I’m originally from England. I don’t say Britain not because I have a problem with it but because it’s more of a political construct than England. Yes, there are probably many arguments against these definitions. For one the North is very different to the South and especially the Southeast. For decades Britain’s Labor Party relied on its ‘Red Wall’, a collection of safe seats in the industrial heartland of England, which incredibly voted for the Tories, giving our Prime Minister or Boris, a massive majority in Parliament.
Parts of England, like Cornwall have never acceded to English rule and going into the county next door, Devon, is often referred to as ‘going to England’. Cornwall was a Celtic province, with its own language which has now died out. The Isle of Man in the Irish Sea was another distinctive Celtic land with its own Parliament, The Tynwald, probably the oldest consecutive parliament on Earth.

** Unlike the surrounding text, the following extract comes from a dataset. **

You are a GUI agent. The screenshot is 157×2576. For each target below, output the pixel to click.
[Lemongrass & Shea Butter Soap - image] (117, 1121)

Manx was the Gaelic language used on Man but again it has largely died out. The six counties of Ulster are part of Great Britain, and distinct from Eire or the Irish Republic. Irish Gaelic is still spoken in Ulster but is not very common. The Protestant majority of Ulster have a distinctive accent and language called Lallans, which is derived from Scotland. The great Scots Poet Robbie Burns wrote in a mix of English and Lallans.
The Celtic margins which border England are Wales and Scotland. Welsh is commonly spoken, especially in North Wales. Scottish Gaelic is spoken by a small number of Scots, more of whom speak various dialects of Lallans. Far to the north are the Orkney Islands and then Shetland, which were Viking Kingdoms and owe more allegiance to Norway, than even the Scots capital in Edinburgh, while London is 800 or so miles away. Tucked under the Normandy peninsula in France are the Channel Islands, known as a Crown Peculiar, and where French was spoken originally, and are largely self governing.
That is only a short tip of the iceberg to the British Isles. Ireland or Eire gained independence from England in 1921 after several centuries of trying to secede. Many Catholics in England usually have Irish or Polish ancestry, though the Polish connection dates from WWII and the 1940s onwards.
I will bore my readers no longer, except to say that a glance at a globe or map showing Britain does not reveal the complexity of the people and places with this archipelago. The governance of Britain has long been a question of divide and rule, and this is not an historical artefact but continues in modern times. Inspirational I suspect for many writers and budding authors.